__THE DATA__.

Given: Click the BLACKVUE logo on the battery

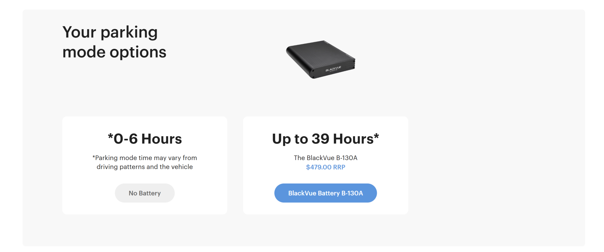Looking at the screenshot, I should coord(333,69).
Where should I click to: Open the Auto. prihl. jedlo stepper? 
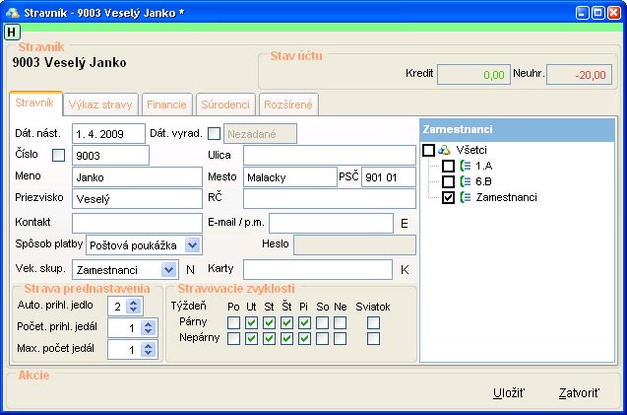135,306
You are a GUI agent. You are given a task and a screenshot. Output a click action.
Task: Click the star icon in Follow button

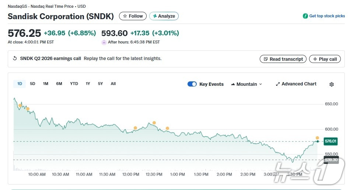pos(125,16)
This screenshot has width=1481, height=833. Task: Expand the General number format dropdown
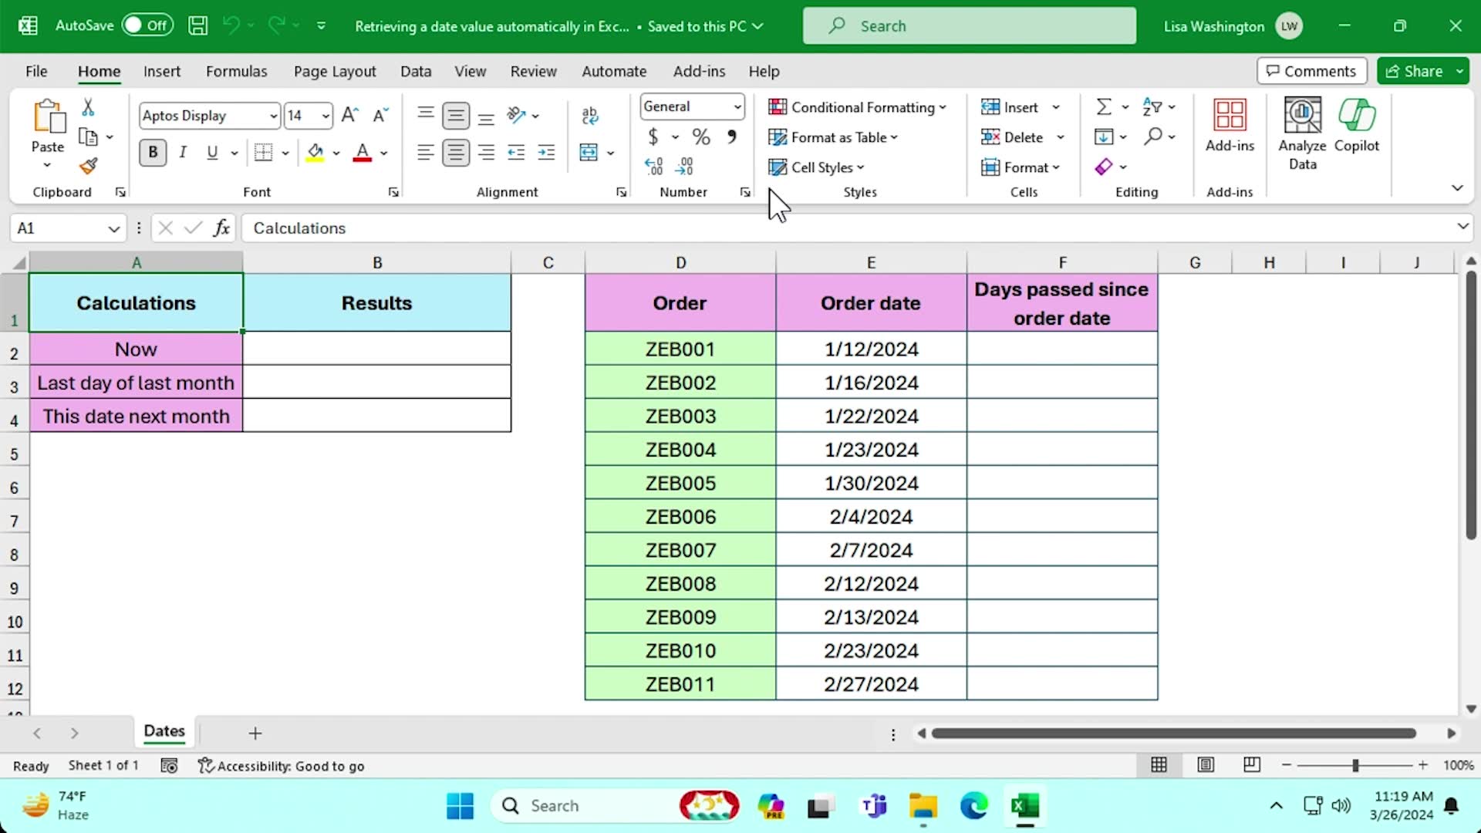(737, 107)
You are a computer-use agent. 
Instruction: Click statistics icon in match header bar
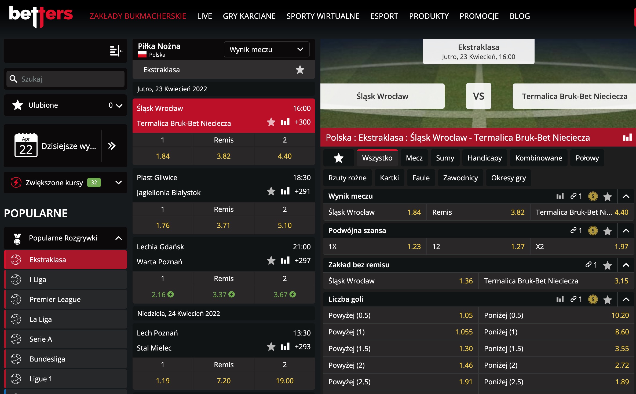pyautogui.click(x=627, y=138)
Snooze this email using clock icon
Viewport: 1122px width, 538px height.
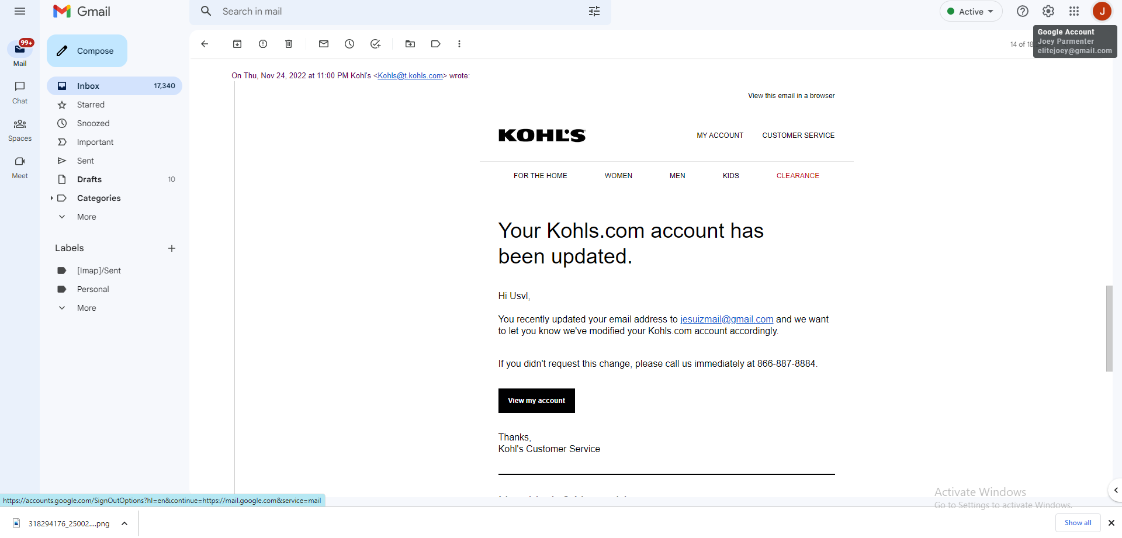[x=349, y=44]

__WHAT IS ASKED__. Transcribe the text of every row above exactly as it appears, omitting the pictures.

__EXERCISE ANSWER__.
Given: Click the BLACKVUE logo on the battery

Looking at the screenshot, I should coord(333,69).
Where should I click to: Open the Auto. prihl. jedlo stepper? 
135,306
You are a GUI agent. You are given a task and a screenshot. Output a click action.
Task: Click the star icon in Follow button

pos(125,16)
This screenshot has width=1481, height=833. Task: Expand the General number format dropdown
(737, 107)
You are a computer-use agent. 
Instruction: Click statistics icon in match header bar
pyautogui.click(x=627, y=138)
Snooze this email using clock icon
Viewport: 1122px width, 538px height.
[x=349, y=44]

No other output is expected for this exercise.